[POC] Key blocking for dirty writes #2865

jjuleslasarte · 2025-11-24T00:16:51Z

This draft PR is a POC for a dirty key blocking and tracking mechanism to support durability implemented with WBL approach, as outlined in the durablily HLD. It implements 'blocking' of:

acknowledgement of a write until there's consensus
dirty reads in the primary node.

Dirty key tracking implementation

Blocking of dirty reads and delaying ack of writes is centered around the ability to determine the set of keys that are dirty or uncommitted by the "quorum" of nodes in the cluster.

This can be realized by keeping track of the list of items that are dirty in the some data-structure (a radix tree in this draft) where each key is corresponded with the byte offset it is currently waiting on acknowledgements from replicas. An incoming read operation can quickly determine whether the keys it tries to access are dirty or not, and if dirty, what offset is required to unblock its responses. This mechanism can also serve if we want to allow a configurable "tail data loss" (i.e allow up to x seconds / x amount of data to be acked before consensus)
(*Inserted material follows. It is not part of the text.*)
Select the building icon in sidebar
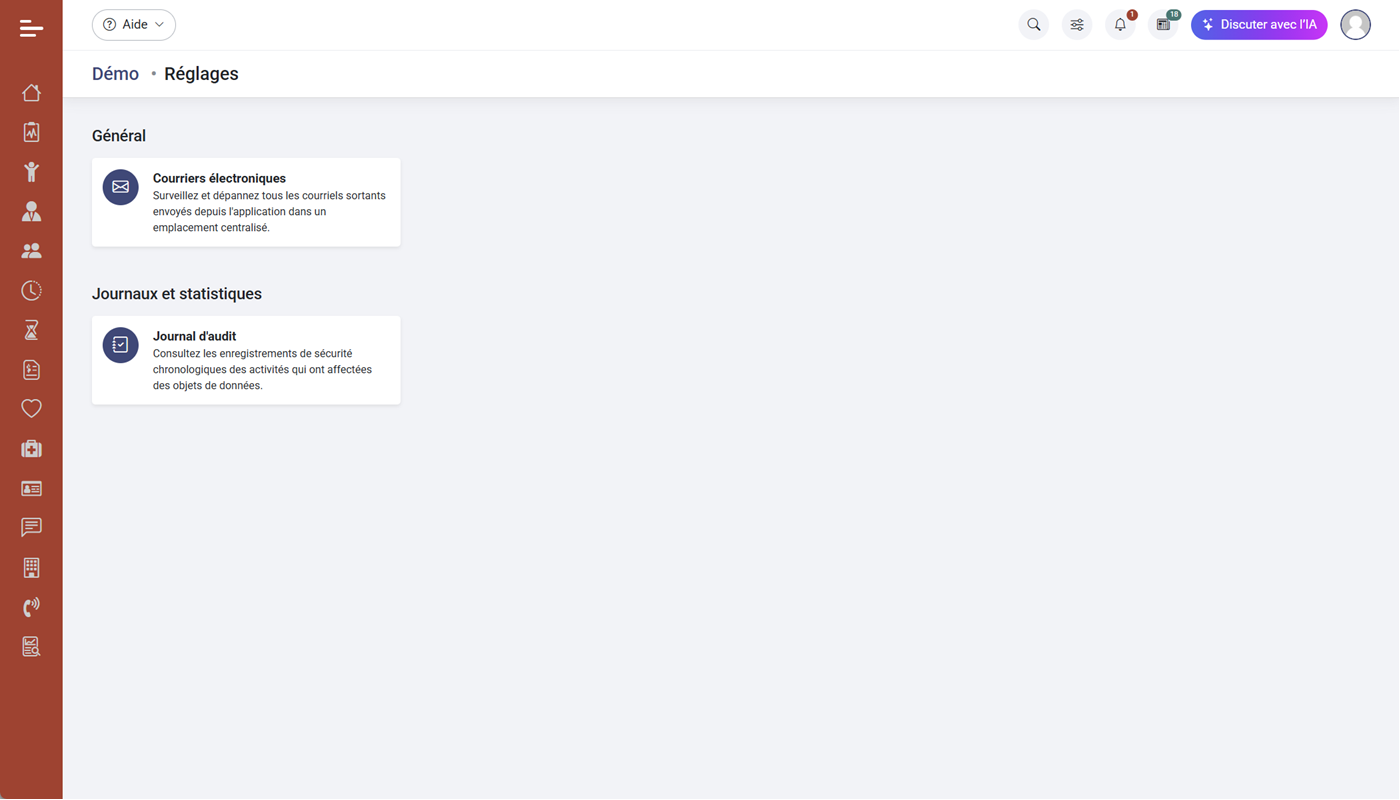This screenshot has height=800, width=1400. [x=31, y=567]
The downside of this approach is that the response message gets buffered in memory on the valkey server. This creates certain amount of memory pressure on the server for 2 categories of scenarios:

The incoming reader client tries to read a very large item (i.e. a composite item that contains many fields) thus generates a large response buffer in memory
Many incoming clients try to access dirty items (i.e. hot items) and accumulates a large amount of responses buffered in memory.
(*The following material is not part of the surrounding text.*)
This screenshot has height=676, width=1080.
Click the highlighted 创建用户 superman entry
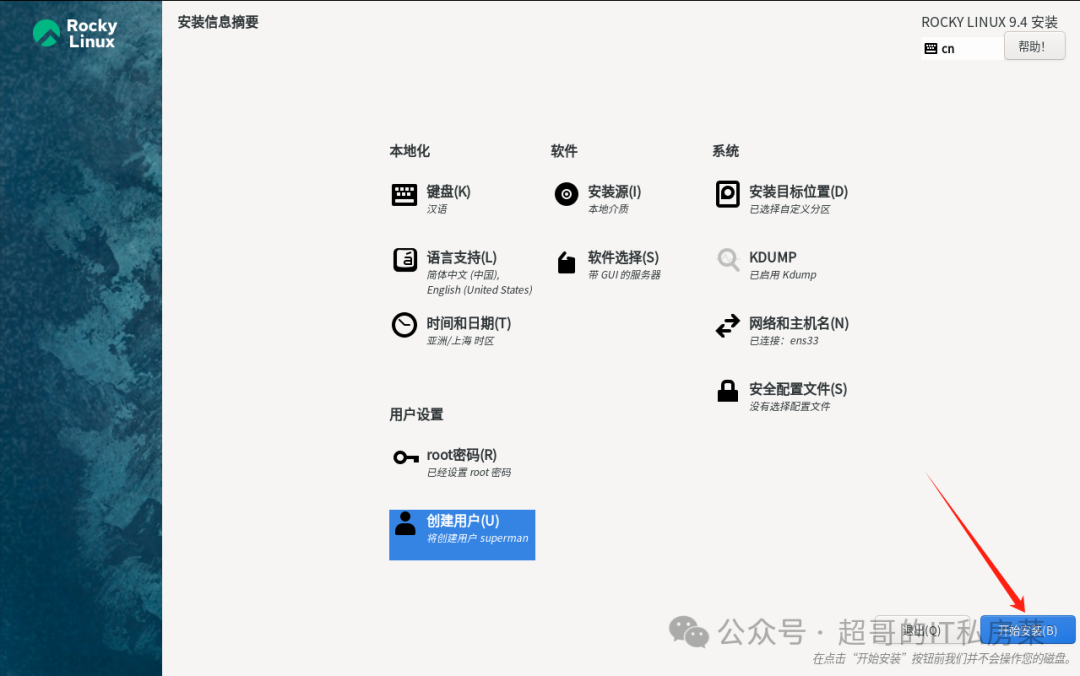tap(461, 535)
For those cases, we could implement a throttling mechanism in the valkey server.

Hooks/touchpoints

This POC hooks into the processing of the command in the following places. The existing flow for most commands is

processCommand -> call() -> c->cmnd->proc()

This PR adds the following hooks:

processCommand
- preCommandExec: track the pre-execution positions in the reply cob of the client (and, eventually, connected monitors)
- call
  - preCall: record the starting replication offset of the command about to be executed.
  - cmd->cmnd->proc()
  - postCall : here, we detect whether we have a command that has made a key dirty (by comparing the replication offset from preCall with the current one), or if the command has accessed a dirty key.
    - In the write path, the blocking offset is the current offset.
    - In the read path, we get the offset by searching for the key in the rax tree.
- postCommandExec
  - block the client for the given offset

The separation of preCall/postCall and preCommandExect and postCommandExect is so that we can handle multi and lua.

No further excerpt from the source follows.